If X and Y are binomial random variables with respective parameters (n,p) and (n,1-p), verify and explain the following identities:
a.) P{X<=i}= P{Y>=n-i};
b.) P{X=k}= P{Y=n-k}

Relevant Equations:
P{X=i}=nCi *p^(i) *(1-p)^(n-i), where nCi is the combination of "i" picks given "n".

Distribution function
$p\left\{ x\leq i\right\} =\sum _{k=0}^{i}\left( n_{k}\right) p^{k}\left( 1-p\right) ^{n-k}$, where n_k is $(_{k}^{n})$
Solution:
I don't know, how to start the problem. Please, help.

2. Apr 13, 2012

### mathman

If you examine the terms of the binomial you will see that the terms of (n,p) and (n,1-p) are the same except they are in opposite order from each other..

3. Apr 13, 2012

### knowLittle

What do you mean by opposite order?

4. Apr 14, 2012

### knowLittle

I know that * p and 1-p * are complement of each other, but how does this help me?

5. Apr 14, 2012

### mathman

Term of index k for (n,p) (a) = term of index n-k for (n,1-p) (b). As a result the problems you are addressing involve terms from (n,p) being equal to the corresponding (opposite order) terms in (n,1-p).

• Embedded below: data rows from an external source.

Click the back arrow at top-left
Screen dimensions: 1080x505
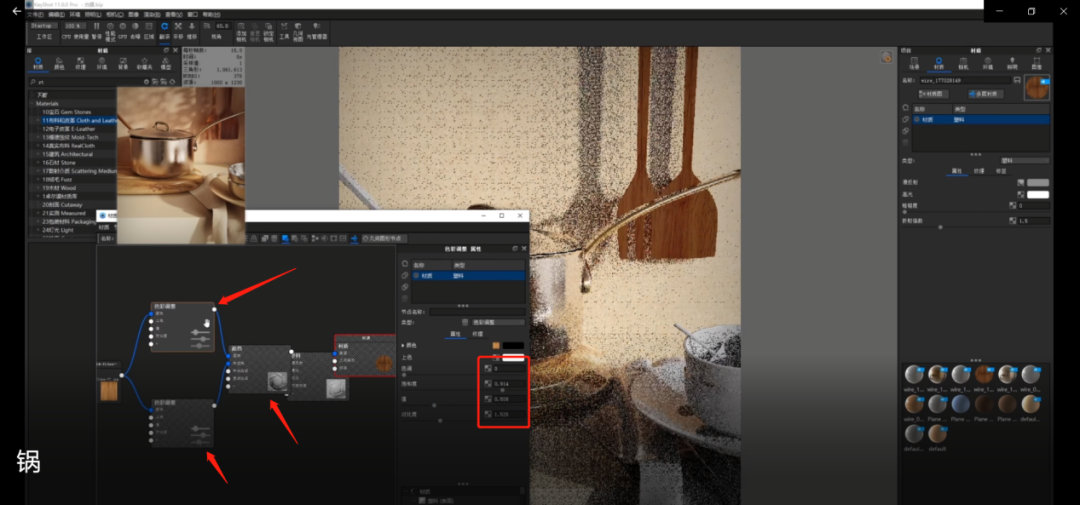pyautogui.click(x=16, y=11)
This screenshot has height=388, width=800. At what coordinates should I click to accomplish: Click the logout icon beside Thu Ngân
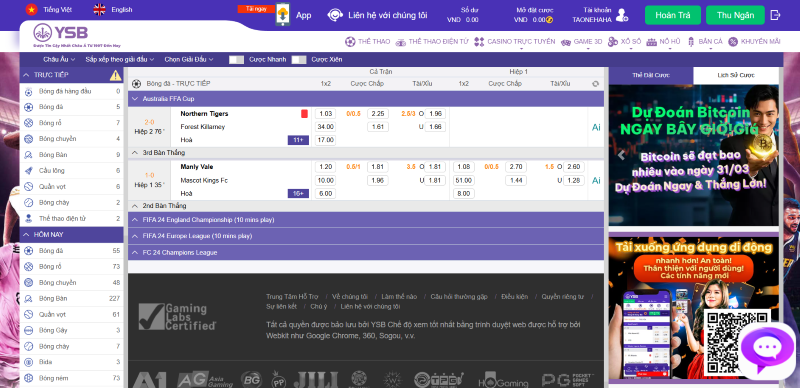click(x=776, y=15)
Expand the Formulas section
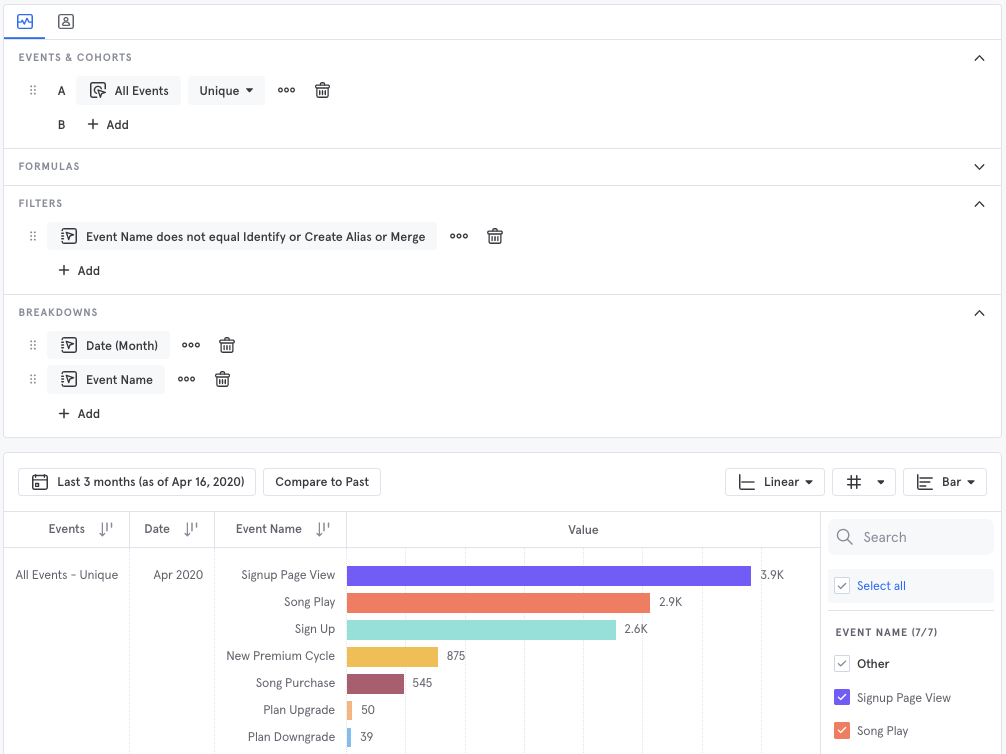Viewport: 1006px width, 754px height. 979,167
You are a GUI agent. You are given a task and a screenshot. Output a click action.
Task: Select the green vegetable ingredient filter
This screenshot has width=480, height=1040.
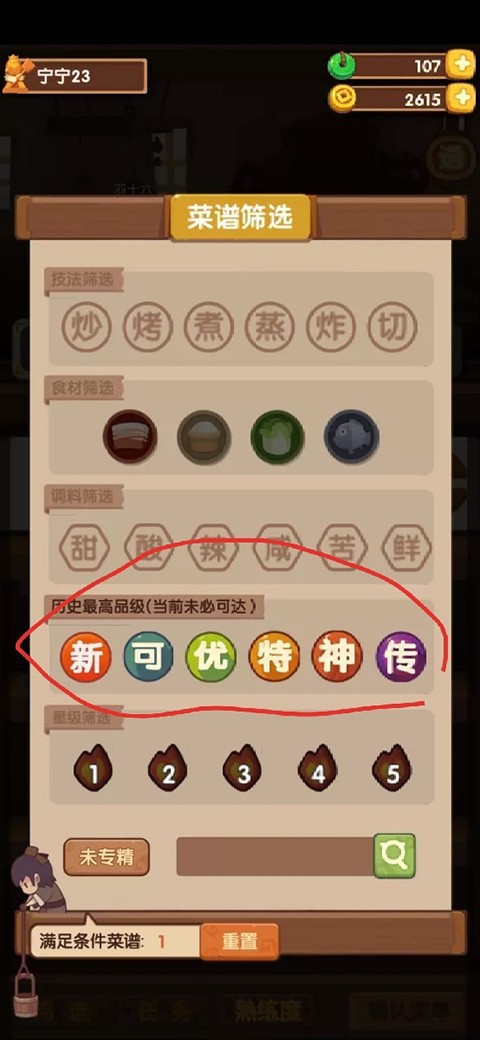(277, 437)

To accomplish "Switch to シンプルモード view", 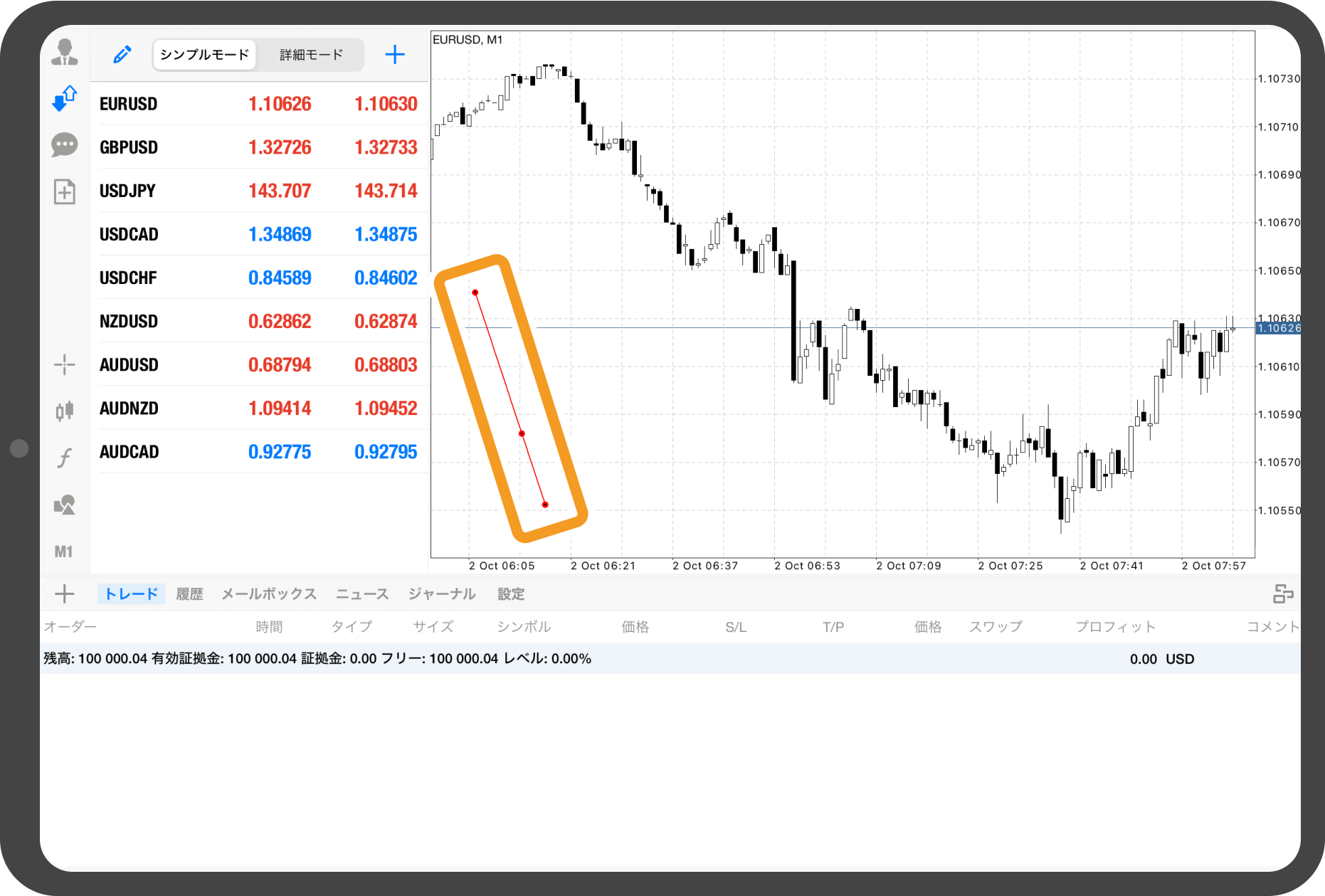I will pos(204,55).
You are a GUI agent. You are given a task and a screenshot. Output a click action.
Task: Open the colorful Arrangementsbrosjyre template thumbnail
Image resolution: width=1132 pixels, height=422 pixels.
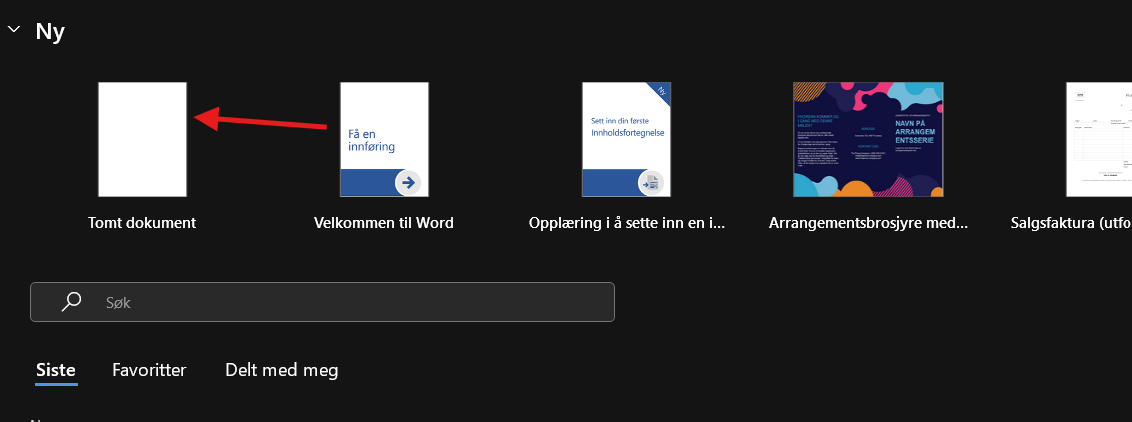[868, 139]

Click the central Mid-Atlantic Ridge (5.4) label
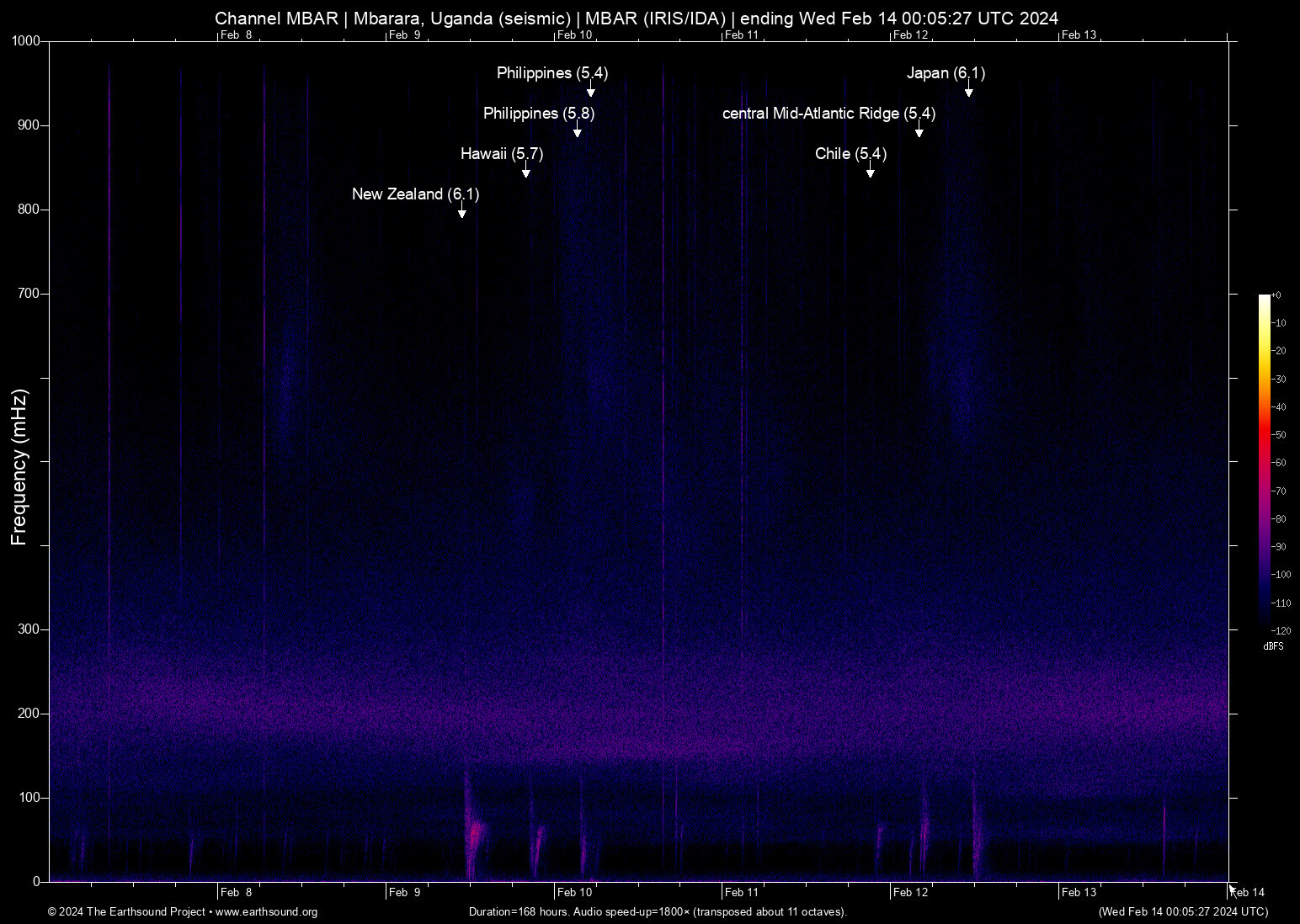(828, 114)
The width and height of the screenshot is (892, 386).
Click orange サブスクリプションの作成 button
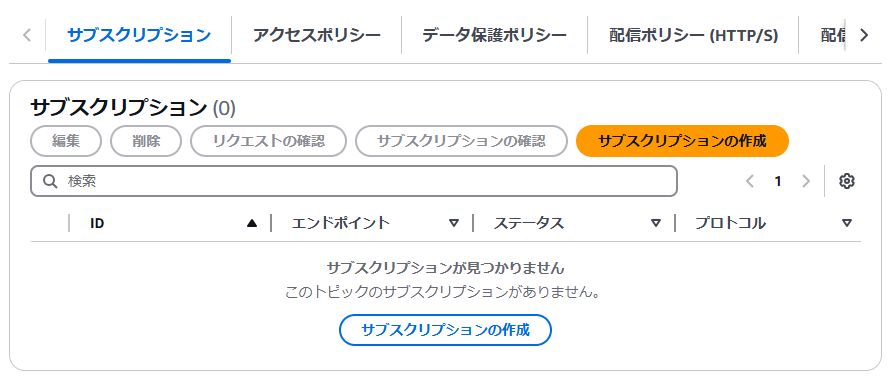pos(683,141)
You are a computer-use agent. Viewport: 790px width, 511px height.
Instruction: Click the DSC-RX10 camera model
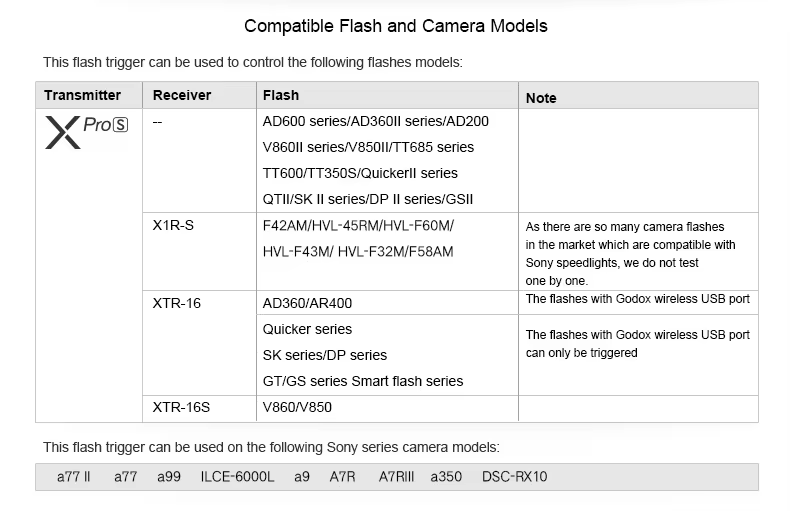click(515, 477)
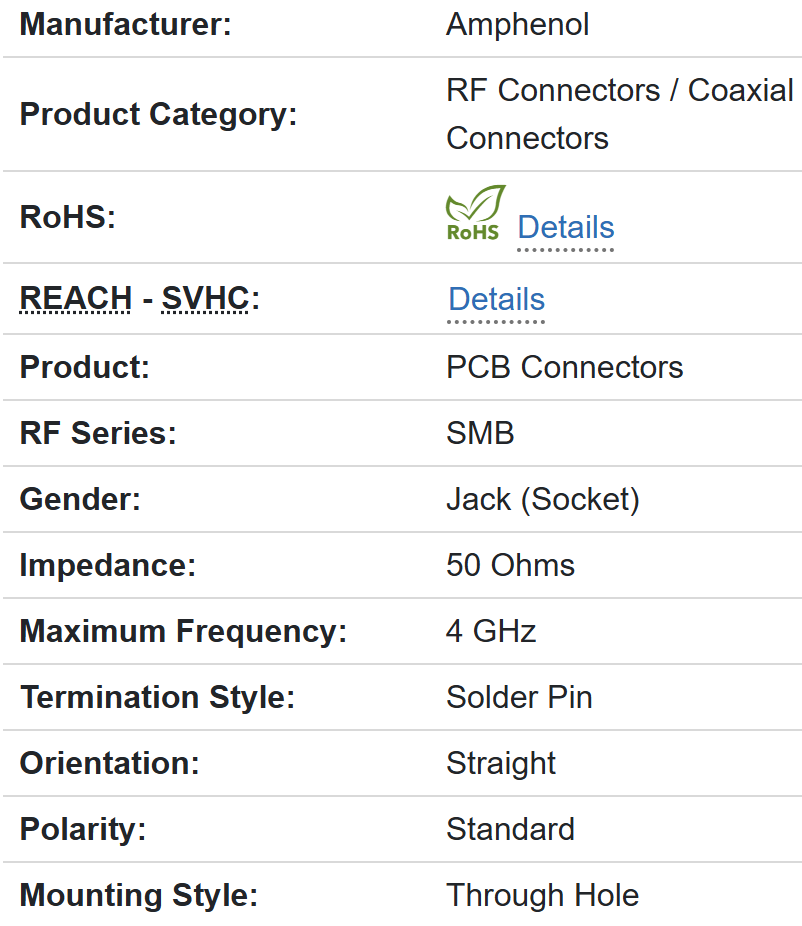Select the 50 Ohms impedance value
The height and width of the screenshot is (926, 802).
pyautogui.click(x=510, y=565)
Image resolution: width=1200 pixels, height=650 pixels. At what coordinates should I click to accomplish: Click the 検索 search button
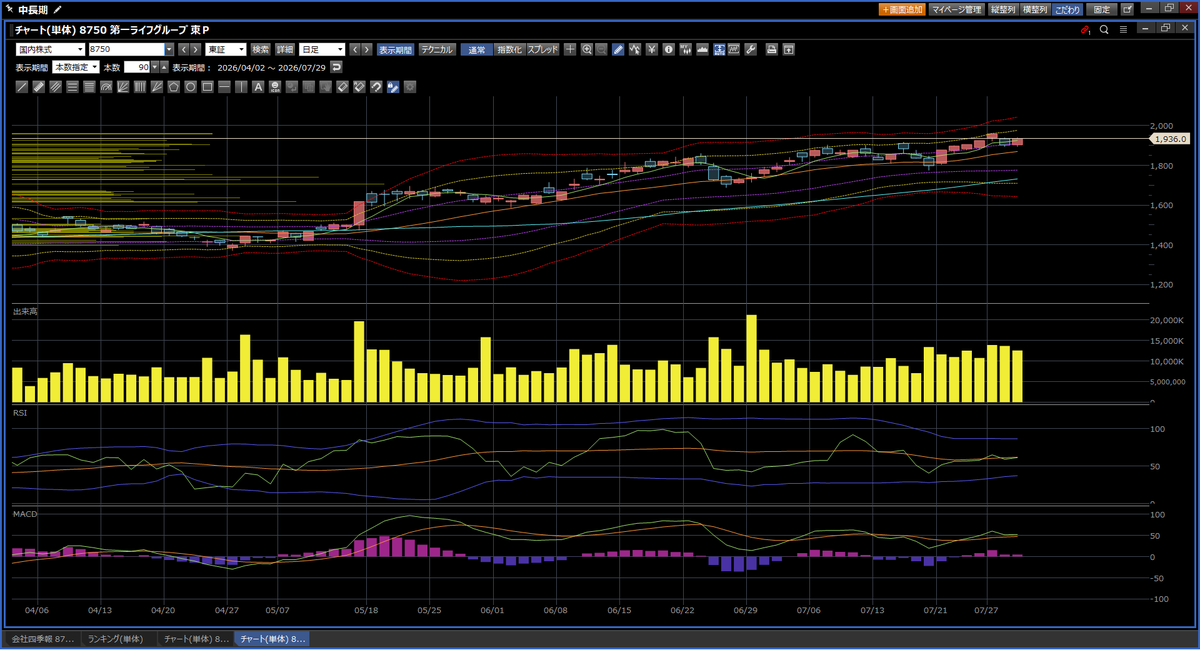point(261,49)
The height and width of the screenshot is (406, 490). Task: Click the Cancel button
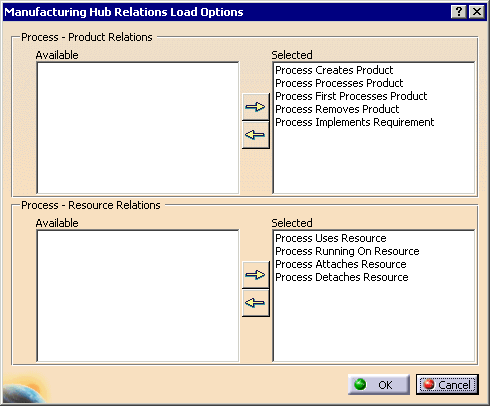[x=447, y=385]
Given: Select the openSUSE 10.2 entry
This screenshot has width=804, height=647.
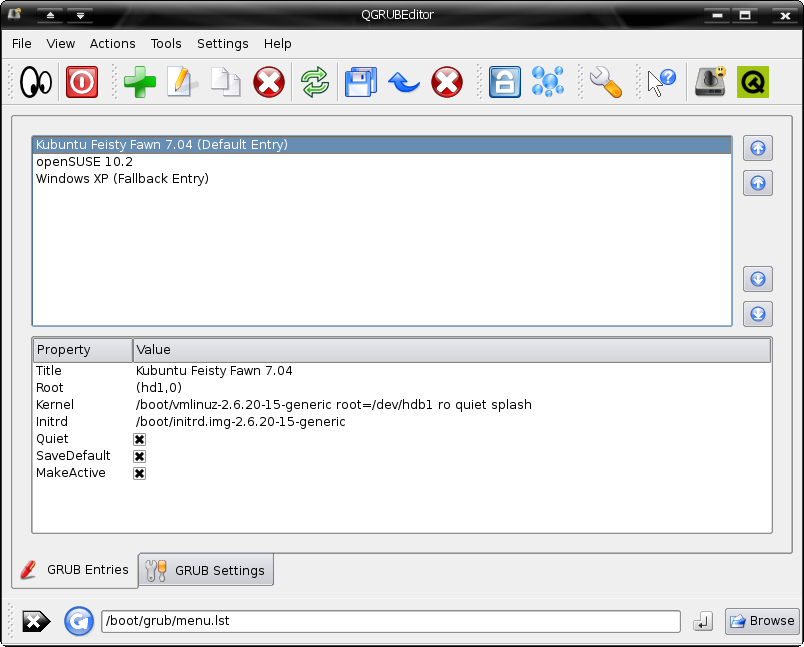Looking at the screenshot, I should click(84, 162).
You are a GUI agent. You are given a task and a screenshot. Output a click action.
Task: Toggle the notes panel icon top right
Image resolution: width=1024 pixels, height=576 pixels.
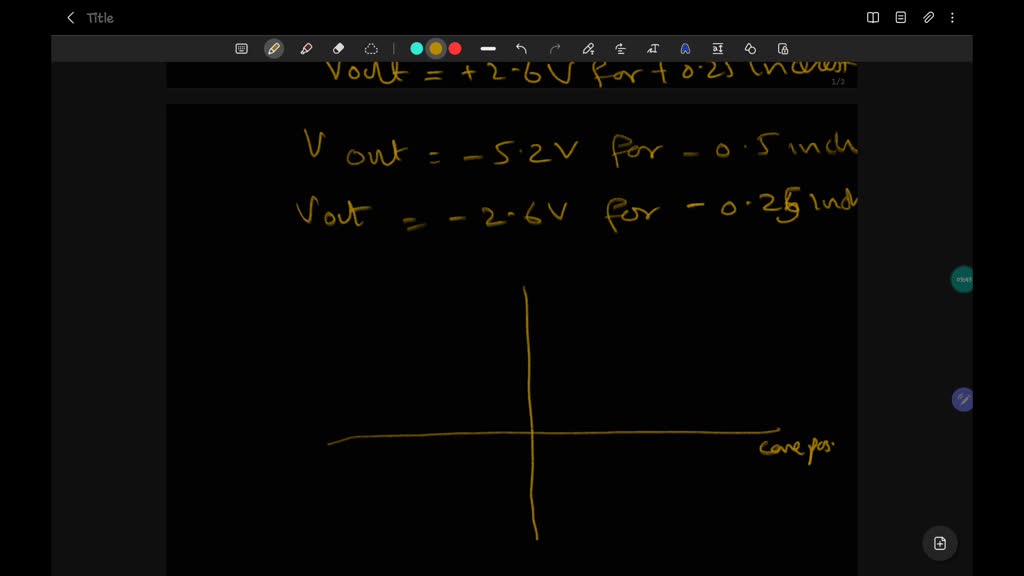(900, 17)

(a) {n!/[k!(n-k)!]}pk(1-p)n-k

(b) {n!/[(n-k)!k!]}(1-p)n-kpk

Notice that (a) and (b) are exactly the same.

6. Apr 15, 2012

### knowLittle

From what I posted originally:
If X and Y are binomial random variables with respective parameters (n,p) and (n,1-p), verify and explain the following identities:
a.) P{X<=i}= P{Y>=n-i};
b.) P{X=k}= P{Y=n-k}

I have proven part b.) and yes it's the same.
How do I prove part a.)? Particularly, P{Y>=n-i}.

I know that
P{Y>=n-i}=1-P{Y=0}-... up until Y=**A number lesser than (n-i)-1**

7. Apr 15, 2012

### mathman

For part a, the X probability is gotten by adding all the terms from the beginning to k, while the Y probability is gotten by adding all the terms from n-k to the end. Since these terms match term by term, the sums match.

8. Apr 15, 2012

### knowLittle

What do you mean by " the end"?
I know that P{Y>=n-k} has to be described as
1-P{Y=0}-...-P{Y=n-k-1}

Could you develop further on what you said?

9. Apr 16, 2012

### mathman

P(Y≥n-k) = P(Y=n-k) + P(Y=n-k+1) + ... + P(Y=n).

P(Y=n-k) = P(X=k), P(Y=n-k+1) = P(X=k-1), ...., P(Y=n) = P(X=0).

Therefore P(Y≥n-k)=P(X≤k).

Last edited: Apr 16, 2012
10. Apr 17, 2012

### knowLittle

I understand:
But, I do not understand this part:
I know by one of the identities that P(Y=n-k) = P(X=k), but I don't know from where do you get the rest.

11. Apr 17, 2012

### chiro

Use the property of the combination. In other words what are the properties of combinations in pascal's triangle? (What is nCk vs nC[n-k] and similar properties in relation to your question)?

12. Apr 18, 2012

### mathman

Replace k, term by term, by k-1, k-2, etc. until you get to 0.